Neanche un funerale ha potuto avere Majidreza Rahnavard, il secondo giovane impiccato in Iran in relazione alla rivolta in corso. Disposizione delle autorità. Inoltre a Mashhad, seconda città del Paese nell’estremo nord-est, la sua abitazione è stata attaccata da sostenitori del regime – probabilmente aderenti alla milizia Basiji – che hanno lanciato pietre e riempito i muri di insulti contro il ragazzo, accusato di aver ucciso due membri delle forze di sicurezza nel corso delle proteste. Annullata la cerimonia che la famiglia intendeva tenere in una moschea della città. Di fronte non sono comunque mancate dimostrazioni di protesta. .

Ieri una serie di nuove stime hanno definito meglio i contorni della repressione scatenata contro il dissenso e le manifestazioni divampate il 16 settembre, dopo la morte della 22enne curda Mahsa Amini. Nella sola provincia di Teheran, fa sapere il procuratore capo della capitale, Ali Alghasi Mehr, delle 400 persone arrestate e giudicate in relazione alle proteste «160 sono state condannate a pene detentive da cinque a dieci anni, 80 a pene da due a cinque anni e altre 160 a pene fino a due anni».

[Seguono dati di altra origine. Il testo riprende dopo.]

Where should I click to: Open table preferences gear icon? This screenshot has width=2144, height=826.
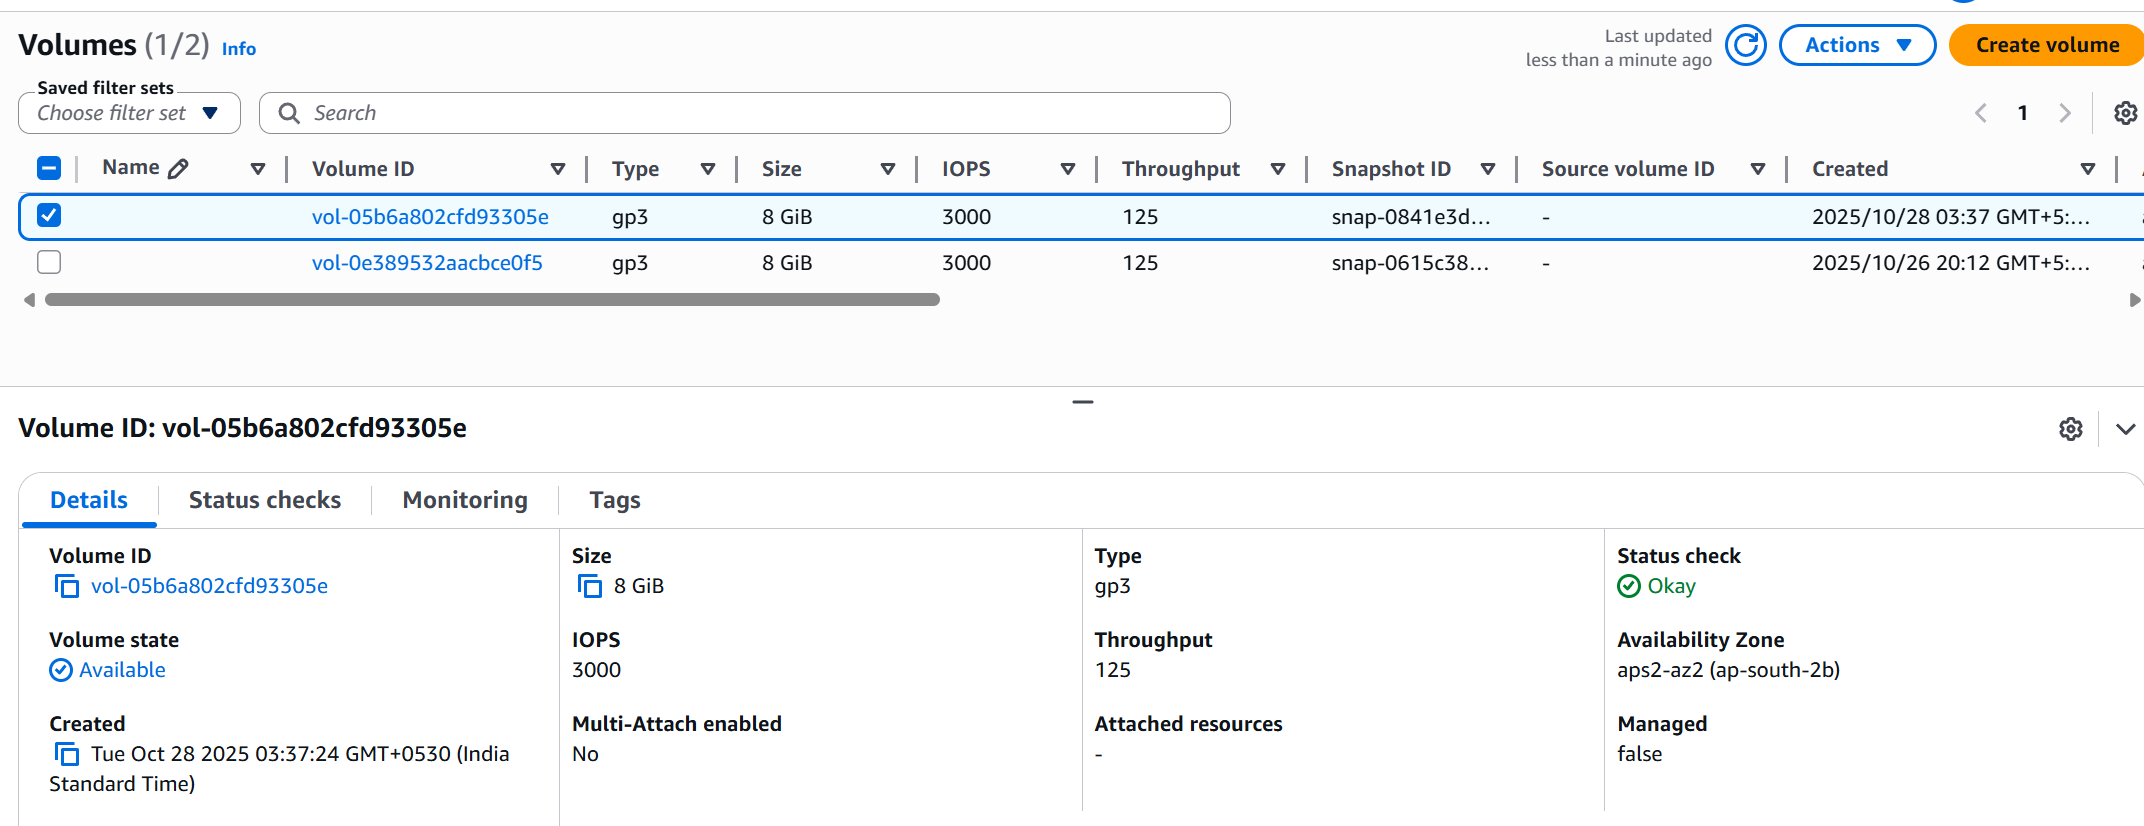click(2125, 113)
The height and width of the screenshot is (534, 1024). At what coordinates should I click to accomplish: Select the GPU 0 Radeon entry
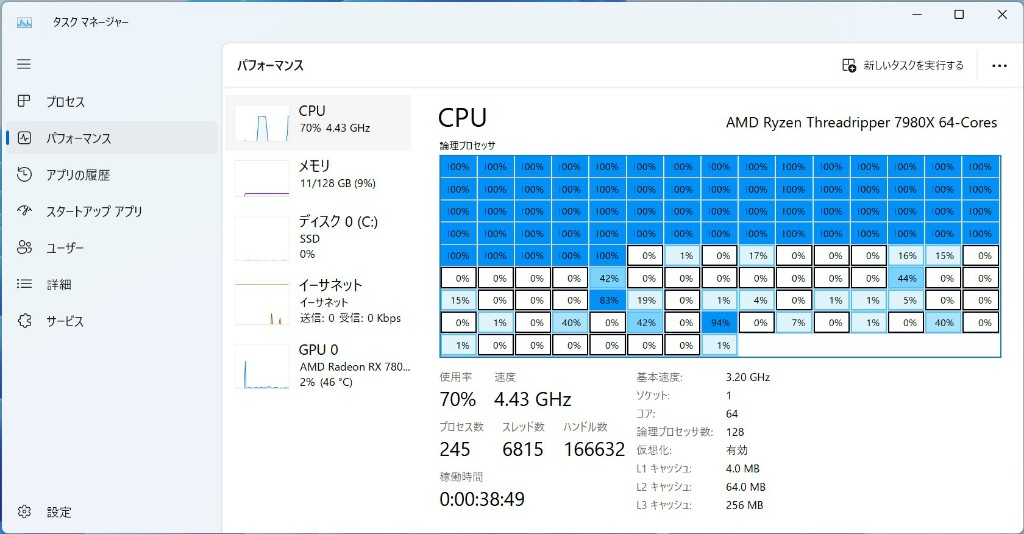pos(322,365)
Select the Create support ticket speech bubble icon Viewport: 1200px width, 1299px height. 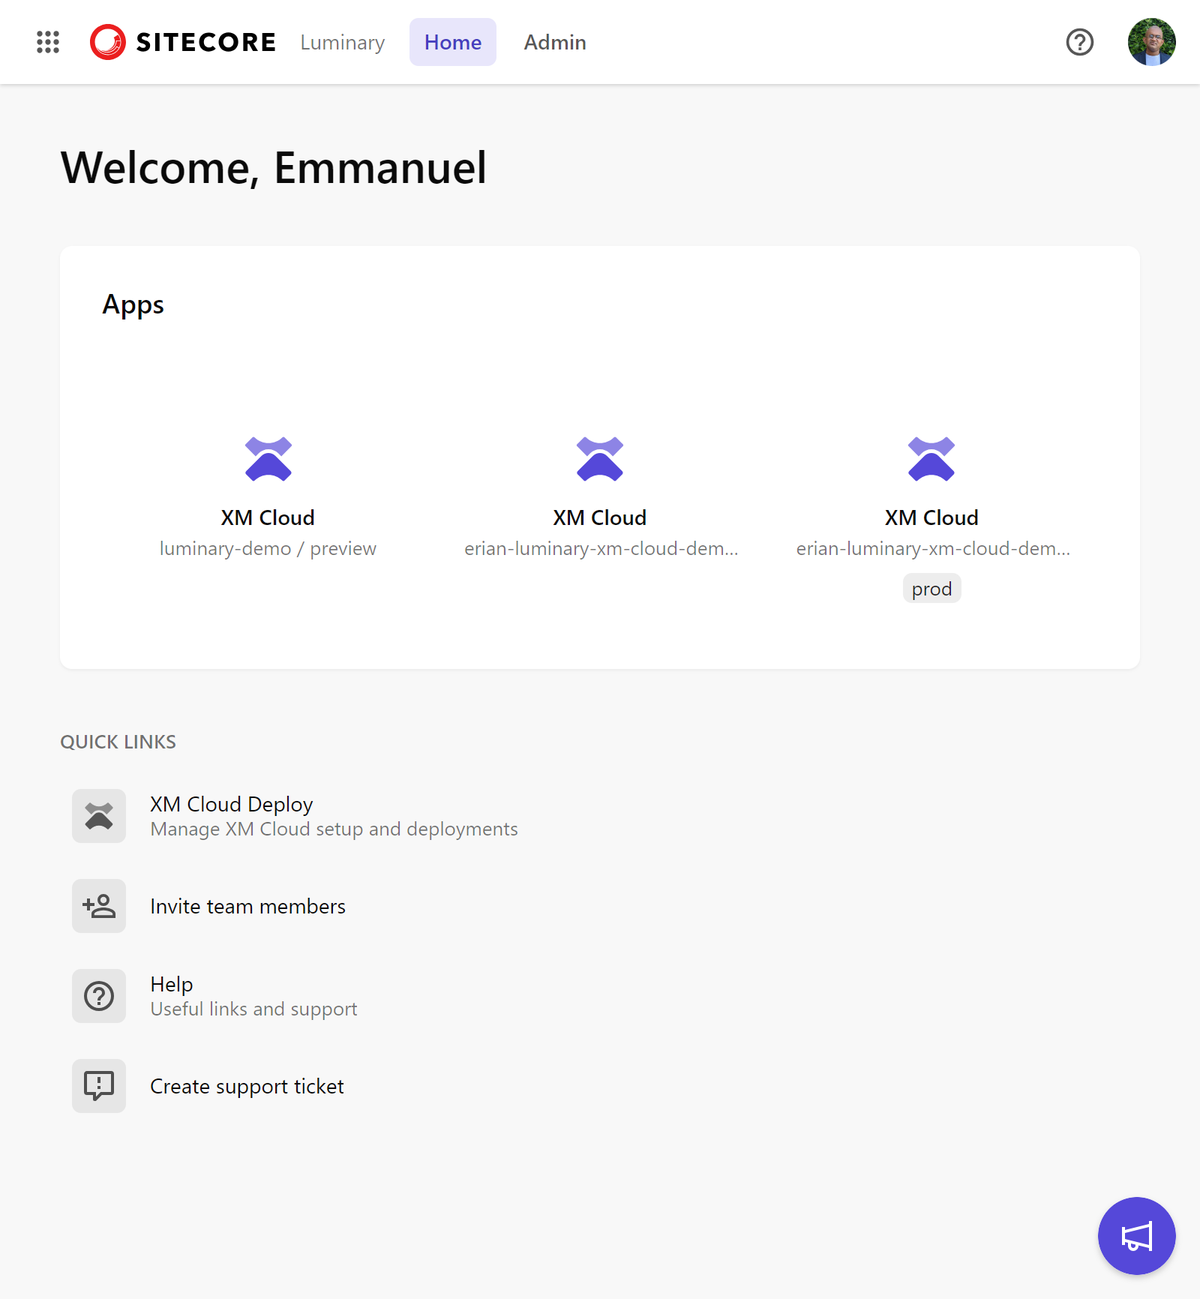click(98, 1085)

Ma dopo l’esecuzione in sequenza dei due ragazzi di 23 anni, Mohsen Shekari l’8 dicembre e il già citato Rahnavard all’alba del 12, le condanne che destano più rabbia e apprensione sono ovviamente quelle alla pena capitale, che riguarderebbero secondo gli organi giudiziari della Repubblica islamica altre 11 persone arrestate a margine delle proteste e accusate di fatti che prefigurerebbero anche nel loro caso il reato di Moharebeh, di guerra, insulto, ostilità a Dio.

Sotto attacco resta anche l’informazione, o quel che ne resta: l’Associazione dei giornalisti iraniani denuncia l’arresto di 70 reporter, di cui 35 ancora in carcere, nei tre mesi della rivolta. Che fin qui ha visto – lo ricordiamo – circa 20 mila arresti e 500 morti, compresi 68 minori e 62 agenti.